Bahama Mama Ice Cream (No-Churn)
Description
Bring the island vibes straight to your freezer with this creamy, fruity Bahama Mama Ice Cream—no ice cream maker needed! Packed with coconut, pineapple, cherries, and a zing of fresh orange zest, this no-churn treat tastes like a tropical getaway in every bite. It’s easy, quick to prep, and perfect for hot days or backyard BBQs. Scoop it, share it, and soak up those summer flavors!
Ingredients
1½ cups heavy whipping cream (cold)
1 (14 oz) can sweetened condensed milk
1 tsp coconut extract
½ tsp rum extract (or 1–2 tsp real rum, optional)
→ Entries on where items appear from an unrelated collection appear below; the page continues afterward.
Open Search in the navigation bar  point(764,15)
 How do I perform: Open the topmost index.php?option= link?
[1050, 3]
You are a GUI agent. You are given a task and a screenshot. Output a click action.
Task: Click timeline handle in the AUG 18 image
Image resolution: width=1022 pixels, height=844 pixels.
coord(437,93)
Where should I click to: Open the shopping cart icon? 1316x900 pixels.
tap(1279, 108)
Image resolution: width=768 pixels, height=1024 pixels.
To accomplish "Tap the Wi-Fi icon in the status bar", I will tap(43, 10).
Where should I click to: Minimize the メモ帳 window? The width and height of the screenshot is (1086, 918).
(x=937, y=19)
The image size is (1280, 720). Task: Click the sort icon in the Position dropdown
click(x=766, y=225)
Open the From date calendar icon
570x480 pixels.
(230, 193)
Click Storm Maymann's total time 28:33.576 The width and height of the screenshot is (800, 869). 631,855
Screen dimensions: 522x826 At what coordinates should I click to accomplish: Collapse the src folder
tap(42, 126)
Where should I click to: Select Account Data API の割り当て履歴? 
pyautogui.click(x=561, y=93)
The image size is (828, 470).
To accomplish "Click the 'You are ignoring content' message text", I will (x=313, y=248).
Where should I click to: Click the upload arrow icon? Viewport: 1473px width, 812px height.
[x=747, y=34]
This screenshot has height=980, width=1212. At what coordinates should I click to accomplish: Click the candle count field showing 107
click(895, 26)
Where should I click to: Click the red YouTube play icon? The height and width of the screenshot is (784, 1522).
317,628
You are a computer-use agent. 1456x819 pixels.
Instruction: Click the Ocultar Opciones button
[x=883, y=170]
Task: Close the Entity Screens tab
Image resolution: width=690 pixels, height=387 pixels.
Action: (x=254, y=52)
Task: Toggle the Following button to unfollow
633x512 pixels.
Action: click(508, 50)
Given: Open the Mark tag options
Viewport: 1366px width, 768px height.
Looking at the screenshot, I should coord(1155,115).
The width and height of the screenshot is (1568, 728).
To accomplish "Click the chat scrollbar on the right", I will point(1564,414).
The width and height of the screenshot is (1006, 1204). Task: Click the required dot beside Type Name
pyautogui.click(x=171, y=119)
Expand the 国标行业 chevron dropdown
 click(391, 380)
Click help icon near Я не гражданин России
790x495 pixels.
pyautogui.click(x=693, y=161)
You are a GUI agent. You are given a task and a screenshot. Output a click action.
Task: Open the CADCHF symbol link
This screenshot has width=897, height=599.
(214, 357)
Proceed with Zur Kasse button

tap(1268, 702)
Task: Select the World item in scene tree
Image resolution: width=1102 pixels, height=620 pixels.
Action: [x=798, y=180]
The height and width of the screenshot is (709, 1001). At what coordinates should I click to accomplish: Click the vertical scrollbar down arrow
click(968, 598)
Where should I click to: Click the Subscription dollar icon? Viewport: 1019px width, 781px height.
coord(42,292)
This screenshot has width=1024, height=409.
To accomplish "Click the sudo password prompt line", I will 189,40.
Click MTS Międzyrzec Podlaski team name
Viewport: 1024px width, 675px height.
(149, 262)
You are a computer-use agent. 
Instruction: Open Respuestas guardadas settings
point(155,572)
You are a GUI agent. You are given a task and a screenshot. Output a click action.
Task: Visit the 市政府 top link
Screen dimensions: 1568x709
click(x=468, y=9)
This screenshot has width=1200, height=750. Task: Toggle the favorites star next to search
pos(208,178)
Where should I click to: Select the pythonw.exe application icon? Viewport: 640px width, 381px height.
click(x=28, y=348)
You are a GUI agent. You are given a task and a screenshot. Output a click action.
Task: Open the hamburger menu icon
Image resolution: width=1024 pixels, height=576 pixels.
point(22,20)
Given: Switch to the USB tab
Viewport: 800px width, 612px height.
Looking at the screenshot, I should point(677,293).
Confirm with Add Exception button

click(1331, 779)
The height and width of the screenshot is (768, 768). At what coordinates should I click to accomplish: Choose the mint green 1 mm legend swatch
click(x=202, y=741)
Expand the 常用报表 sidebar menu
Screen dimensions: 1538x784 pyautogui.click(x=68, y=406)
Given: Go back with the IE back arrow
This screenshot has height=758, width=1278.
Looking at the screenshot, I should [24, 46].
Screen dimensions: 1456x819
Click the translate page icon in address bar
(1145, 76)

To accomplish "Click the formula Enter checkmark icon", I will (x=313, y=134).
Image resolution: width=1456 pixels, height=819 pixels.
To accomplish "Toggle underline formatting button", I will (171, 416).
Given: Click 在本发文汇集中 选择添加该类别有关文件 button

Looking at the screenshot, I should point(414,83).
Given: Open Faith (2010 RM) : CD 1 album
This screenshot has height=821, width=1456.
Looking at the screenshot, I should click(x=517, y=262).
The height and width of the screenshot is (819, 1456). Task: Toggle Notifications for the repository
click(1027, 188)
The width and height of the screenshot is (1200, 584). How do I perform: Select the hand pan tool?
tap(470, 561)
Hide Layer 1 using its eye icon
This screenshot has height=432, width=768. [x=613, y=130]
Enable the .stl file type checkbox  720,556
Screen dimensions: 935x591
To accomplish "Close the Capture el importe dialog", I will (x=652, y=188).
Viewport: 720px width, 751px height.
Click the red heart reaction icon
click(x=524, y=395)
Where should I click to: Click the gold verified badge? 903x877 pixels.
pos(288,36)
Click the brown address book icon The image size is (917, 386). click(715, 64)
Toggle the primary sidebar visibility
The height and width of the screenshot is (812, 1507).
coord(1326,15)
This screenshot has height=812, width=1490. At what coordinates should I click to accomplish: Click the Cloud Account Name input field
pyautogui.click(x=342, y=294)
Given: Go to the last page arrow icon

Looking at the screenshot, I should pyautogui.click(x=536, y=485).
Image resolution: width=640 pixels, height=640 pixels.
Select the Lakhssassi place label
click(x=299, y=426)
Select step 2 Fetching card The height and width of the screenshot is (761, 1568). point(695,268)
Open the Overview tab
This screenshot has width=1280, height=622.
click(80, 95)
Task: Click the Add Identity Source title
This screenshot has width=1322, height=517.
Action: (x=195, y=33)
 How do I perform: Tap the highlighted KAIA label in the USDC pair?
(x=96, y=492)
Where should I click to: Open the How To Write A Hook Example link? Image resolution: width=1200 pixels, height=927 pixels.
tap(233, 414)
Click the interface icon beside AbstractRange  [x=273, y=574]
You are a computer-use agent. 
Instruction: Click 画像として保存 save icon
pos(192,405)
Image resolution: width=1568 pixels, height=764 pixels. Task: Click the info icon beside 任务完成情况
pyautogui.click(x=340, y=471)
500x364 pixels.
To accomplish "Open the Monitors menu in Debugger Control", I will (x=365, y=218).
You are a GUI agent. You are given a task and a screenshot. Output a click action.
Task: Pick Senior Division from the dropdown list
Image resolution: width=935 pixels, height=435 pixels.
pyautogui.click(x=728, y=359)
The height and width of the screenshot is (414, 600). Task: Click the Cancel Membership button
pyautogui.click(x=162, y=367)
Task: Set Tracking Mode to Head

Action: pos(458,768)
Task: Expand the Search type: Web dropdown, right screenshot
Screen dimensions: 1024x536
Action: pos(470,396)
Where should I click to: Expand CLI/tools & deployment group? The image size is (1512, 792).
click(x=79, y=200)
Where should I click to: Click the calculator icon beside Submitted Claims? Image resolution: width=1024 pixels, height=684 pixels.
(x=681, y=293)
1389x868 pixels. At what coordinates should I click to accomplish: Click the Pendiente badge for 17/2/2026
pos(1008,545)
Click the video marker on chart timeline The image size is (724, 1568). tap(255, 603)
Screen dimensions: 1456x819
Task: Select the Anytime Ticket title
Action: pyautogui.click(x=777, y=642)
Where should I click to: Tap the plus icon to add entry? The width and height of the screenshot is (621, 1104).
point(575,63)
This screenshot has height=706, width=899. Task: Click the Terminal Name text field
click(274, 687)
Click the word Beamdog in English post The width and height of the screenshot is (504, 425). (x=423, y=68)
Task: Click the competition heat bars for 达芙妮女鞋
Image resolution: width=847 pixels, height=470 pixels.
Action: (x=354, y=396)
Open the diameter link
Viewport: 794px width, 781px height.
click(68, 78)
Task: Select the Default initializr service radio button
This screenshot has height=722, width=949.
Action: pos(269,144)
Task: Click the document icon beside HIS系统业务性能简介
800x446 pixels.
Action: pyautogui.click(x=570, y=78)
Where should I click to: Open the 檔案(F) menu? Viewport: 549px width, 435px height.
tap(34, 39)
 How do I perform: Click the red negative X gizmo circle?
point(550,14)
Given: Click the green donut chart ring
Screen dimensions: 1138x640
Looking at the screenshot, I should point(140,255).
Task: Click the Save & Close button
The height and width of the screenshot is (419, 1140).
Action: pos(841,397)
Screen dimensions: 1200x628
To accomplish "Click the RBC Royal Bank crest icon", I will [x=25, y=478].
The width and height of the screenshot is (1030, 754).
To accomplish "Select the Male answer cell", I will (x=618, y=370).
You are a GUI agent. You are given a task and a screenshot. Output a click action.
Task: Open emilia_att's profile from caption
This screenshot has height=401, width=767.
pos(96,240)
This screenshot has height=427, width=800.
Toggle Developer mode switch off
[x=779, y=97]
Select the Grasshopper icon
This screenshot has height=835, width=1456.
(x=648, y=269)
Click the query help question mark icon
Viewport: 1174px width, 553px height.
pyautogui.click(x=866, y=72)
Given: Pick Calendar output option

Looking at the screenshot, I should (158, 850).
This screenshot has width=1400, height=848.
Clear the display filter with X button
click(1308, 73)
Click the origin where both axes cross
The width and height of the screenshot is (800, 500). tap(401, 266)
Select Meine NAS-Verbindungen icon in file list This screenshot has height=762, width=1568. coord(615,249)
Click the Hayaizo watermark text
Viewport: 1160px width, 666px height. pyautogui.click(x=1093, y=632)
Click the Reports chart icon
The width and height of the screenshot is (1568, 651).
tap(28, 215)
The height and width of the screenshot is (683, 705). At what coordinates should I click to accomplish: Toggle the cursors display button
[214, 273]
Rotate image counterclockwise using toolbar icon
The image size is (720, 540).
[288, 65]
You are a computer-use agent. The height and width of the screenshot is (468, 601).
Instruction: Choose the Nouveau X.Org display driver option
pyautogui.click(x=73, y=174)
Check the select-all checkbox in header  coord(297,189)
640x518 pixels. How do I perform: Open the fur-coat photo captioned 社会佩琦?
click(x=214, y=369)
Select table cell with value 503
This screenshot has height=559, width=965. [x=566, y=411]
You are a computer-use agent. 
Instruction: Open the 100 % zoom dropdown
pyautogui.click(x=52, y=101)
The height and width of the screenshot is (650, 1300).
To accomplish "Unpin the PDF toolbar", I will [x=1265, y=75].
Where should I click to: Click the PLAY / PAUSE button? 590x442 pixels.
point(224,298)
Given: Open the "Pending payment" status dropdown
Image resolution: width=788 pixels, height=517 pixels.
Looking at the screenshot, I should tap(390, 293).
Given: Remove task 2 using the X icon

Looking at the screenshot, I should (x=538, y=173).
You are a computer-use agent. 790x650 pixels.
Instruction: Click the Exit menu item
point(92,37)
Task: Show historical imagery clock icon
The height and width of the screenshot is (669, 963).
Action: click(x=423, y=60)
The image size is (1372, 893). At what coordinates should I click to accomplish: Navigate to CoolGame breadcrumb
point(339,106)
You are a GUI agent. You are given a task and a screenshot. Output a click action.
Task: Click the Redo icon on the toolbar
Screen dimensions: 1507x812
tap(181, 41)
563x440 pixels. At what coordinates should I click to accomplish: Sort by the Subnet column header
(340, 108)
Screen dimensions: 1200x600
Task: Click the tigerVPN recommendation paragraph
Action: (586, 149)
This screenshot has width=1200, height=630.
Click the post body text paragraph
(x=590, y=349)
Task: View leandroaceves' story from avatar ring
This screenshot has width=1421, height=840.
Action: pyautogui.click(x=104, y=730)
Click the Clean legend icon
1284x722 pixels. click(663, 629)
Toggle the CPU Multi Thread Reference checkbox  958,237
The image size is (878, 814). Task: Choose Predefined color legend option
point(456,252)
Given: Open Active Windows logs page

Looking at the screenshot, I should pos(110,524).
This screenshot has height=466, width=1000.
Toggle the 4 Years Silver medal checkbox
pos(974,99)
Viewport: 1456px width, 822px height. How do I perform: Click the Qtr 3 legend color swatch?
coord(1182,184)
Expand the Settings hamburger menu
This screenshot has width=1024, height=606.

½ cup crushed pineapple, drained
¼ cup chopped maraschino cherries
Zest of 1 orange
Instructions
Whip the cream: In a large mixing bowl, beat the cold heavy whipping cream until stiff peaks form (about 3–4 minutes) using a hand mixer.
Make the base: In a separate bowl, whisk together the sweetened condensed milk, coconut extract, rum extract (if using), and orange zest until smooth.
Fold gently: Using a spatula, gently fold the condensed milk mixture into the whipped cream until just combined and fluffy—don’t overmix!
Add the fruit: Fold in the crushed pineapple and chopped cherries until evenly distributed.
Freeze: Pour the mixture into a loaf pan or airtight container. Smooth out the top, cover, and freeze for at least 6 hours or overnight, until firm.
Scoop & enjoy: Let sit for 5–10 minutes before scooping for the creamiest texture.
Notes
Real rum option: Want a grown-up twist? Sub in 1–2 teaspoons of real dark rum for the extract.
Chill your tools: For fluffier whipped cream, pop your mixing bowl and beaters in the fridge for 10 minutes before starting.
Flavor swaps: Try lime zest instead of orange for a tangy punch, or toss in toasted coconut flakes for extra texture.
Serving idea: This is amazing over grilled pineapple or alongside coconut cake!
Storage tip: Keep in an airtight container in the coldest part of your freezer. Best enjoyed within 1–2 weeks.